Perú como advertencia
La democracia peruana es una llamada de advertencia al continente: cuidado con lo que desean porque así es como luce una democracia cuando no hay confianza en los líderes políticos, ni en los medios de comunicación, ni en las instituciones
Como una canoa varada en medio del río Amazonas o una camioneta atascada en las dunas del desierto de Atacama, la democracia en América Latina está estancada y necesita que la remolquen. Los autócratas carismáticos y acaparadores de poder han sido los grandes villanos históricos de la democracia de América Latina durante muchos años. Sin embargo, hay nuevos villanos en la ciudad: la incapacidad de los gobiernos para satisfacer a ciudadanos cada vez más enfadados por reformas que jamás llegan y la rápida reproducción de innumerables proyectos políticos más débiles y cada vez menos representativos unidos sólo por el odio al rival político.
Ganar unas elecciones atizando el odio a los rivales es fácil; gobernar es la parte más difícil. Las lunas de miel políticas han pasado a adornar las colecciones de nuestros museos, sino que se lo pregunten a Gabriel Boric o a Gustavo Petro. A los ciudadanos de la región se les agota la paciencia más rápido que nunca y las protestas estallan con mucha más indignación y violencia, a veces incluso seducidas por cánticos de sirena antidemocráticos, como en los asaltos a edificios gubernamentales en Brasilia. Las protestas peruanas tras el fallido autogolpe de Pedro Castillo y la toma de posesión de la presidenta Dina Boluarte se han sumado a los recientes estallidos, alimentadas por abismos sociales irreconciliables entre el campo y la ciudad, confirmando que Perú no sólo se encamina hacia la ingobernabilidad, sino que está allanando el camino para el surgimiento de un líder autoritario que restablezca el orden.

(Registros de texto y localización de elementos)

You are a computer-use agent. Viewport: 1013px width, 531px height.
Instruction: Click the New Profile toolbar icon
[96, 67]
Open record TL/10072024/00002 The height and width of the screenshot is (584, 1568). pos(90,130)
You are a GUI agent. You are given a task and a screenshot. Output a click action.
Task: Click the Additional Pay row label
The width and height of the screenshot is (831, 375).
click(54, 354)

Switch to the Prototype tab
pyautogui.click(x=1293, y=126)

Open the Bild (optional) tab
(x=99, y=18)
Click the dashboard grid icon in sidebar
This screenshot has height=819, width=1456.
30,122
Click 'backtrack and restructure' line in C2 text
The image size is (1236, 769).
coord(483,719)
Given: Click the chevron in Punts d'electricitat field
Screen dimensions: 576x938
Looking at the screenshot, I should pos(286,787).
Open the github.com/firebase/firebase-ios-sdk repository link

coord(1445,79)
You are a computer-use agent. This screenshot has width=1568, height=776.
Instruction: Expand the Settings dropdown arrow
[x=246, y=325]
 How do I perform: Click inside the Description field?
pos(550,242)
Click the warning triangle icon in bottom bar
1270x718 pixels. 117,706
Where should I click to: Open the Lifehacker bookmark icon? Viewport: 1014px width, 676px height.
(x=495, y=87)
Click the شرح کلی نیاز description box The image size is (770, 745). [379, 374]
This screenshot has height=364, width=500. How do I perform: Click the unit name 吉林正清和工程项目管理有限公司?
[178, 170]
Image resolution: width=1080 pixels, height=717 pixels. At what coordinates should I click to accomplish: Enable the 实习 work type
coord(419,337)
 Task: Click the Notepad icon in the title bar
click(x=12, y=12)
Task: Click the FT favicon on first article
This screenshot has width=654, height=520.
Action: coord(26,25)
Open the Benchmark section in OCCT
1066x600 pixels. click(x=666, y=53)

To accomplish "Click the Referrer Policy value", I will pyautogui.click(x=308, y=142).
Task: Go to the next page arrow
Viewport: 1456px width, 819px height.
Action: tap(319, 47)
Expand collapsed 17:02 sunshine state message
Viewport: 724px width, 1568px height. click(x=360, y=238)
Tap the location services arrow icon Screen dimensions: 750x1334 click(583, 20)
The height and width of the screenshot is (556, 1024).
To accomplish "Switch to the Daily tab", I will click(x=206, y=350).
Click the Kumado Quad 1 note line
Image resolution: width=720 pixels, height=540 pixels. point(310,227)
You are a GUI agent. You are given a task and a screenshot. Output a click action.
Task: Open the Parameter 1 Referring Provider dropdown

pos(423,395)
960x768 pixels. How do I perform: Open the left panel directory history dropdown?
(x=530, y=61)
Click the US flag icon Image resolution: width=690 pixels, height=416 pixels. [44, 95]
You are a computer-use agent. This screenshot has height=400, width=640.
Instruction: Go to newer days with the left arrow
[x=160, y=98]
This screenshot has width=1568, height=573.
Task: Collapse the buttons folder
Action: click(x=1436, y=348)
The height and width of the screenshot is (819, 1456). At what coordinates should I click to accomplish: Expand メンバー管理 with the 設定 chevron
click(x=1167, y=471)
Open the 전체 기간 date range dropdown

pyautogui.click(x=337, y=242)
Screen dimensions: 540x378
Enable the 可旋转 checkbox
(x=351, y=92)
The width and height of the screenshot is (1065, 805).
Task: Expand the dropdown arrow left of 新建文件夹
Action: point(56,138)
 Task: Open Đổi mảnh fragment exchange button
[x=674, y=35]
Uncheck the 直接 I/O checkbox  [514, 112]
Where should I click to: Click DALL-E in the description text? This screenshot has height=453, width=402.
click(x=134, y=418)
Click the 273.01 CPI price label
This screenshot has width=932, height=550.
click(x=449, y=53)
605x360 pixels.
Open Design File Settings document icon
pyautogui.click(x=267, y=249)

Consigna 1:
Responda, según el artículo sobre Perú:
(a) ¿Quiénes han sido los grandes villanos históricos de la democracia de América Latina?
(b) ¿Cuál es la parte más difícil, frente a ganar unas elecciones?
(c) ¿En qué ciudad se produjeron los asaltos a edificios gubernamentales mencionados?
Consigna 2: Enumere todas las personas que el artículo sobre Perú menciona por su nombre.
Las entradas no hacen falta para resolver nada aquí.

Resultado final 1:
(a) Los autócratas carismáticos y acaparadores de poder.
(b) Gobernar.
(c) En Brasilia.

Resultado final 2:
Gabriel Boric
Gustavo Petro
Pedro Castillo
Dina Boluarte